Prep time: 20 mins  Cook time: 4 hours  Total time: 4 hours 20 mins

Serves: 9 eggs

You'll need:

  • Pre-boiling:
  • 9 eggs
  • Fill water up to 1″ above surface of eggs
  • 1 tsp salt
  • Liquid:
  • 6 cups water
  • 3 tbsp loose pu-erh tea leaves (普洱茶)
  • 1 cinnamon stick
  • 3 star anise
  • 4 1/2 tbsp light soy sauce
  • 1 1/2 tsp dark soy sauce
  • 1 1/2 tbsp light brown sugar
  • 1/2 tsp whole black peppercorn
  • A couple pieces of dried orange peel (store-bought or homemade)

Approach:

  1. Get your liquid and spices going by heating it up in a pot or sauce pan.
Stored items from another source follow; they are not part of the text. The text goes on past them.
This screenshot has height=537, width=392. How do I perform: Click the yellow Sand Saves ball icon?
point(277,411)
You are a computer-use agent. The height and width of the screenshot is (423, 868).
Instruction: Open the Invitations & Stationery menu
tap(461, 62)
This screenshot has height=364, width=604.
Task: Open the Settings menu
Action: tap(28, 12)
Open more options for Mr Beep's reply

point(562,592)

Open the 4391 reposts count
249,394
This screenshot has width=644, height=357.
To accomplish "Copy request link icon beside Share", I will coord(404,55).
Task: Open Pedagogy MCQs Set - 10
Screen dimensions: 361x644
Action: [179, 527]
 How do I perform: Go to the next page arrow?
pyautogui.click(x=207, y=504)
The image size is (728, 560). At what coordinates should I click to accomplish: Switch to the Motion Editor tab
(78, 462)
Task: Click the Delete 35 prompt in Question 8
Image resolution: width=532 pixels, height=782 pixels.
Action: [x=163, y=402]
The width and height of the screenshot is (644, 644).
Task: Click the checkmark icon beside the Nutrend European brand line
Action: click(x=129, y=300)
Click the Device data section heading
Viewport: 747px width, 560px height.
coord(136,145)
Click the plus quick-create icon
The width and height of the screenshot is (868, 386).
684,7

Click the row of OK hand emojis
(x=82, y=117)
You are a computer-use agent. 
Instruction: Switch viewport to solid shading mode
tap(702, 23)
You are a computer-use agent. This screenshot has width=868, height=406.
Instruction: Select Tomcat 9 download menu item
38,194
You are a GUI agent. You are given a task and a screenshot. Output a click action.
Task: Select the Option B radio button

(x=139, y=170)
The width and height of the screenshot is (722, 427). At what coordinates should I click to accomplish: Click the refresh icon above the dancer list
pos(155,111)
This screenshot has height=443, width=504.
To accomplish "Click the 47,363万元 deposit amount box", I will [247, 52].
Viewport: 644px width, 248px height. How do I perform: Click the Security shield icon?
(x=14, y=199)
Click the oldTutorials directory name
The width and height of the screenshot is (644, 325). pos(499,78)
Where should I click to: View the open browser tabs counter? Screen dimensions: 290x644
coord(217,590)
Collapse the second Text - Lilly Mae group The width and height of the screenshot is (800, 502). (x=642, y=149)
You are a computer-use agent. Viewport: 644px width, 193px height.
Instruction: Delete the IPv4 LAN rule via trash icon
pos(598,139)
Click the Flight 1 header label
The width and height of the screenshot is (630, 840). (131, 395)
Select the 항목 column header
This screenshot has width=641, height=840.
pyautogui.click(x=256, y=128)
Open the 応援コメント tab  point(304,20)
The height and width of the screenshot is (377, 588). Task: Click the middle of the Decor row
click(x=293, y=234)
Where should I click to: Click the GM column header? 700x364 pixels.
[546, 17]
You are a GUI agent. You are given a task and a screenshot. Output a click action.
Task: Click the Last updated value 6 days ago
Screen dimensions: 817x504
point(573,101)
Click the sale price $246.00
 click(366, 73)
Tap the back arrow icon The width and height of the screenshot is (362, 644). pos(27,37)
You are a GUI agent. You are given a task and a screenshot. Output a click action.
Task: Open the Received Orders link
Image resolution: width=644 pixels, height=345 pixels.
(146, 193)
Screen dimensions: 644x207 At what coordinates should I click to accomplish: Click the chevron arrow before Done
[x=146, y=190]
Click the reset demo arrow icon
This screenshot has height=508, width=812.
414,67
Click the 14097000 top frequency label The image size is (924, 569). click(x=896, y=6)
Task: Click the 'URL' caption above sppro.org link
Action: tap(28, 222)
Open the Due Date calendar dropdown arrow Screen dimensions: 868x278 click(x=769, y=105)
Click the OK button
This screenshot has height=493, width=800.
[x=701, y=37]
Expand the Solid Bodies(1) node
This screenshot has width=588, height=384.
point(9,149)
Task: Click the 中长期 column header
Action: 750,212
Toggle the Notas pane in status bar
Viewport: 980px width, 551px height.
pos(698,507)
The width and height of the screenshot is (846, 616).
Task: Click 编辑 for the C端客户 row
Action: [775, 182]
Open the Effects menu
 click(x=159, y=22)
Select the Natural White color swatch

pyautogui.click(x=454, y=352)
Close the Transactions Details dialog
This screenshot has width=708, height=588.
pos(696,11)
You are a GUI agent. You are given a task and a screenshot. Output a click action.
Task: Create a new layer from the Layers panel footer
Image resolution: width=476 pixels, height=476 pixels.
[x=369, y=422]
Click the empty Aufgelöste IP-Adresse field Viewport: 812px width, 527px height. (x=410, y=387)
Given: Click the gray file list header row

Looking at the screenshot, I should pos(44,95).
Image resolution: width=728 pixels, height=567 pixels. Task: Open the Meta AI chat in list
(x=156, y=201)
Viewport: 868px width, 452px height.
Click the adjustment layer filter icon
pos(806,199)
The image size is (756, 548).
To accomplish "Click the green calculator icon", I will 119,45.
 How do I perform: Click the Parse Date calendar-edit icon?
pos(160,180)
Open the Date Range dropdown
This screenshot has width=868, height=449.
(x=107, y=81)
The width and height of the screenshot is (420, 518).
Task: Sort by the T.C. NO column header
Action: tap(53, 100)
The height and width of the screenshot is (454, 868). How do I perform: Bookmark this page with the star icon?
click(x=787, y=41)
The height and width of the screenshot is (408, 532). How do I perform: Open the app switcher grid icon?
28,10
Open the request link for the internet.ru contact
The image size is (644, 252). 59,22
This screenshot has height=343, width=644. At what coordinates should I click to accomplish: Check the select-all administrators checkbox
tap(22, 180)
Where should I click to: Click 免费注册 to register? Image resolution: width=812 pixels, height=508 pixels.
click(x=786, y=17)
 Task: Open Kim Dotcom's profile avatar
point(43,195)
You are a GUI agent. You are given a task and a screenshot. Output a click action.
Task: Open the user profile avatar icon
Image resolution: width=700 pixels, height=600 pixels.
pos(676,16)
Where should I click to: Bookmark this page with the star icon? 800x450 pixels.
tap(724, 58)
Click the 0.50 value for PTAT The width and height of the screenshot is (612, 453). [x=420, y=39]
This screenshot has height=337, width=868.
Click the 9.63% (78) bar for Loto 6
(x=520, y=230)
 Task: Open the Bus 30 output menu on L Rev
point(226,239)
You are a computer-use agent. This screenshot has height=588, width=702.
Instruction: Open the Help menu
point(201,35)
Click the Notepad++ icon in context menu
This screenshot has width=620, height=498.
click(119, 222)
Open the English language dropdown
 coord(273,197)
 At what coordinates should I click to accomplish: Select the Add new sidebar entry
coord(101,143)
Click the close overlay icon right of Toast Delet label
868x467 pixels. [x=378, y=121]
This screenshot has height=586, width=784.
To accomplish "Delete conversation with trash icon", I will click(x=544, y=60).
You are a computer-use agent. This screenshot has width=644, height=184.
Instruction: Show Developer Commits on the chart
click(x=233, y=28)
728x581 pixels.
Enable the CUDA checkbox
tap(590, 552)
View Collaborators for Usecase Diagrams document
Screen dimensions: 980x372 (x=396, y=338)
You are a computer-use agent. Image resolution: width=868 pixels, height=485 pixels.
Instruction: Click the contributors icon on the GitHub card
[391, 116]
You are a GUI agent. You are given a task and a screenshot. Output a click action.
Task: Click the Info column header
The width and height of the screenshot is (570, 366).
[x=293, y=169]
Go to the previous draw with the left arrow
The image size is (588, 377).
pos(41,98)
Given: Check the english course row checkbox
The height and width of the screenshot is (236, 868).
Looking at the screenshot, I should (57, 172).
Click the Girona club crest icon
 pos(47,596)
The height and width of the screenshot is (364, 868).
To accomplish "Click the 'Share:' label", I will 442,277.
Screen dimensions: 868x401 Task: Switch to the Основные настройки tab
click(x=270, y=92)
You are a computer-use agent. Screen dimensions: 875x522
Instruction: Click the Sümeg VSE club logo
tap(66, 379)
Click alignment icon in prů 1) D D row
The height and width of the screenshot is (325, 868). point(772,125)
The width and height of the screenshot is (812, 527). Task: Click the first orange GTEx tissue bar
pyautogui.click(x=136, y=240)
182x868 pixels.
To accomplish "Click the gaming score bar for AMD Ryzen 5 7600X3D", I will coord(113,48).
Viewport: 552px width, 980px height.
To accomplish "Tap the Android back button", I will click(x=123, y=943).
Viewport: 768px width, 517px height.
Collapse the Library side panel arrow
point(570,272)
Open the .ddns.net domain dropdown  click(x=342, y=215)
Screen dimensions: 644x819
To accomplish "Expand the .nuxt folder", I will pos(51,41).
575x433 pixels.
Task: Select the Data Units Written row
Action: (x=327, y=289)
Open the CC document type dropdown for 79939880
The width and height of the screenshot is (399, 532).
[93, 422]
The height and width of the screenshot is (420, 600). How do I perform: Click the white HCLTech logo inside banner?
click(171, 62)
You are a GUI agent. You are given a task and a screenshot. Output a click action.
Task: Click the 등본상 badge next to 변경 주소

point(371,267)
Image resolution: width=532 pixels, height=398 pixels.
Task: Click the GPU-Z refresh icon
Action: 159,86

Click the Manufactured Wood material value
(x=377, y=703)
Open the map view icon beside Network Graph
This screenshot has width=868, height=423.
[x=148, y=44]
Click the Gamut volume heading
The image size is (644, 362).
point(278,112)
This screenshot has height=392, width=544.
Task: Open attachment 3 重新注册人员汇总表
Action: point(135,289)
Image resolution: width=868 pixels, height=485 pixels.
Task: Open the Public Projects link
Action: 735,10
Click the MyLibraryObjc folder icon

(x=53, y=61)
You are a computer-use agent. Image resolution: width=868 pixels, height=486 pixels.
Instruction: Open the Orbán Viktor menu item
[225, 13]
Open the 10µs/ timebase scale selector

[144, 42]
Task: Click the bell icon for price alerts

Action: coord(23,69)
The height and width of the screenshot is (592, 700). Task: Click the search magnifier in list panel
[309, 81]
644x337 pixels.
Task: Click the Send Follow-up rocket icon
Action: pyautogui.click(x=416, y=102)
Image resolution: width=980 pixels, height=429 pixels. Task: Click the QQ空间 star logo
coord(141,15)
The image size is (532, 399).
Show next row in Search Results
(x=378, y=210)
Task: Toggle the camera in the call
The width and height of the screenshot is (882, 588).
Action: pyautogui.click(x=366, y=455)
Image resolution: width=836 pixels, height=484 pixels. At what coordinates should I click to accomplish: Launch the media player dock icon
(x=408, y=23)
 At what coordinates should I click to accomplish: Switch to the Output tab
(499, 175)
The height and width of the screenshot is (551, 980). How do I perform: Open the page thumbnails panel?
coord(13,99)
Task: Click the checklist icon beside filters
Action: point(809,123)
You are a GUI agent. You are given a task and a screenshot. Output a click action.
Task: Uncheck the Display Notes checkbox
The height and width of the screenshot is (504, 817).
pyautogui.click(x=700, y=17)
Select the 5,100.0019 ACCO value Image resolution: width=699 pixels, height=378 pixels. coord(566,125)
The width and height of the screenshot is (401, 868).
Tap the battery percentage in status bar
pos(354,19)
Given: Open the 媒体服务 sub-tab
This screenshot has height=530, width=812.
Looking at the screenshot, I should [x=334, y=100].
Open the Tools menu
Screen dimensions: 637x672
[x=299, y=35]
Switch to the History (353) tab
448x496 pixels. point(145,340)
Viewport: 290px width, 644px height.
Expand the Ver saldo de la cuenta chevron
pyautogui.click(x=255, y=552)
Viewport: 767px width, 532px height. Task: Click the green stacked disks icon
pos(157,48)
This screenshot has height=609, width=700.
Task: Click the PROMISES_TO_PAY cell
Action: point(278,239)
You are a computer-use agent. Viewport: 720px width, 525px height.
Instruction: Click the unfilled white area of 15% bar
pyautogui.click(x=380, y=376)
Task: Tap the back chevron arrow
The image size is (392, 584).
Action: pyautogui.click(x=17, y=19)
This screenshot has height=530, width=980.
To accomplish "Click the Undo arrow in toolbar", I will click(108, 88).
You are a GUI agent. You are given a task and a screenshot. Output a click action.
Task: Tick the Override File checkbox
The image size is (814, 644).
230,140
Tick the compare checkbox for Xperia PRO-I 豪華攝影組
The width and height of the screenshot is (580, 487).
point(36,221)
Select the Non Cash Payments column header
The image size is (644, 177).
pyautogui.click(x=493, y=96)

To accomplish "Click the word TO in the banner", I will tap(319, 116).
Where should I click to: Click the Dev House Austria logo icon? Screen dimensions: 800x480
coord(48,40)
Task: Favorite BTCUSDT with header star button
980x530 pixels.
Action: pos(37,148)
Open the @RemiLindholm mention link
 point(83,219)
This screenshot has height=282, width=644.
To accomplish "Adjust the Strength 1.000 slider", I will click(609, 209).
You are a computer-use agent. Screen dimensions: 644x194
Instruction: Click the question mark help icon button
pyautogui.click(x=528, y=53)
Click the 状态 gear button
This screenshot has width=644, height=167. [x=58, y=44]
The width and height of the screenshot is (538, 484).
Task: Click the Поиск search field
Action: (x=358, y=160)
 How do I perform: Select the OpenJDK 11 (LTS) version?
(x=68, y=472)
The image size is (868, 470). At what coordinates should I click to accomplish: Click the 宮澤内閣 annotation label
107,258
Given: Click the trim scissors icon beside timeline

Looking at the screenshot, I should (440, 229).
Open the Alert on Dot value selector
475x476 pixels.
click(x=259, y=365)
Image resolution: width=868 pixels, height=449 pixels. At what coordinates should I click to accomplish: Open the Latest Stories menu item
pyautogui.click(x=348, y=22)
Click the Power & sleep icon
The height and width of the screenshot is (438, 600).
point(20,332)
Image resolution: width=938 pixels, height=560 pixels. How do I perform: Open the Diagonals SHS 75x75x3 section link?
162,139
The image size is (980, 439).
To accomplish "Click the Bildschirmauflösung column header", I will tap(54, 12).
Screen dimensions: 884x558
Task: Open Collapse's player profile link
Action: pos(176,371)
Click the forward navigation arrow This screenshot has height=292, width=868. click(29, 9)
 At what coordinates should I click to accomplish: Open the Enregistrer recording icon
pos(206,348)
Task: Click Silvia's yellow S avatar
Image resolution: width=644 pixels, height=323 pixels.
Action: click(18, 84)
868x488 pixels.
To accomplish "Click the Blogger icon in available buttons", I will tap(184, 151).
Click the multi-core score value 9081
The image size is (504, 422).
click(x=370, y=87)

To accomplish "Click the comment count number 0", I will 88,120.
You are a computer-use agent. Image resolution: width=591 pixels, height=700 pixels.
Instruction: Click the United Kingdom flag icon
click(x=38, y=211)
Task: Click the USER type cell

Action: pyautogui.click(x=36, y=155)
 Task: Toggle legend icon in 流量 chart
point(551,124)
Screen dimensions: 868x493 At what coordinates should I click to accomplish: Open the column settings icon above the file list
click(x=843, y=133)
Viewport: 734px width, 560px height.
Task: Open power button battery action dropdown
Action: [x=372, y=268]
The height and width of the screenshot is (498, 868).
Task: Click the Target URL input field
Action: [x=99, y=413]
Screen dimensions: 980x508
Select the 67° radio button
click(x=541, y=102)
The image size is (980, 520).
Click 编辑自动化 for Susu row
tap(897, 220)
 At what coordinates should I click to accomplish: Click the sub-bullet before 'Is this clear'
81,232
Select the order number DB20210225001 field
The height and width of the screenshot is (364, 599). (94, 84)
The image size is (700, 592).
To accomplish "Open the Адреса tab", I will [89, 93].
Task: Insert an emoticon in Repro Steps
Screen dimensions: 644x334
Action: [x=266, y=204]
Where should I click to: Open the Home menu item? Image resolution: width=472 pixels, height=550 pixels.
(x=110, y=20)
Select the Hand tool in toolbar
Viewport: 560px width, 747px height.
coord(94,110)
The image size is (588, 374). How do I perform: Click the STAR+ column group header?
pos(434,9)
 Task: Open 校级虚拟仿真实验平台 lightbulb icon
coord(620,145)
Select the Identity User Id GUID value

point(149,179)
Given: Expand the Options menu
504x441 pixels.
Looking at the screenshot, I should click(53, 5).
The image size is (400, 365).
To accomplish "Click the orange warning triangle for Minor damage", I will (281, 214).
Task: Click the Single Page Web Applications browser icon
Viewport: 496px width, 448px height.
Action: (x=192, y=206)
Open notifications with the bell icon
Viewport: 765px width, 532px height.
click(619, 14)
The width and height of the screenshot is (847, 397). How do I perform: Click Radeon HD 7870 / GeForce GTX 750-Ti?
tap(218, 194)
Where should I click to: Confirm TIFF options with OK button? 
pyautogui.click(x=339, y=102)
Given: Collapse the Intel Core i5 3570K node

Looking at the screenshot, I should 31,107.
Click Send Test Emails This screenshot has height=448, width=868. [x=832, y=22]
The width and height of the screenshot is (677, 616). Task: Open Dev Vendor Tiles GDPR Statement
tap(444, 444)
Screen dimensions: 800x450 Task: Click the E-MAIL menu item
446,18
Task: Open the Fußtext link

Bring it to a boil then leave it to simmer.
  2. Pre-boil the eggs in another pot by filling water up to 1″ over the surface of the eggs. Turn on the heat, add 1 tsp of salt, and let it cook until it’s reached the boiling point. Once water starts to boil, turn off the heat, and let the eggs sit in the hot water. Cover with lid, and set your timer for 8 minutes. (A perfect hard-boiled takes 13 minutes, but we’re PRE-boiling here.)
  3. Drain them out of the hot water and put them in an ice bath for about 5 minutes (or run them under cold water).
  4. Using the back of a butter knife, crack the egg all around but leave the shell on.
  5. Turn off the heat on the simmering liquid pot, place the eggs in the pot with the lid on. Let the eggs marinate overnight (transfer pot to the fridge once it has cooled down completely).
  6. When you‘re ready to serve them the next day, simply reheat (but not boil).

Notes:

It’s possible to leave the eggs to marinate for a shorter amount of time (at least 4 hours). However, eggs will not be as flavorful as they would being marinated overnight.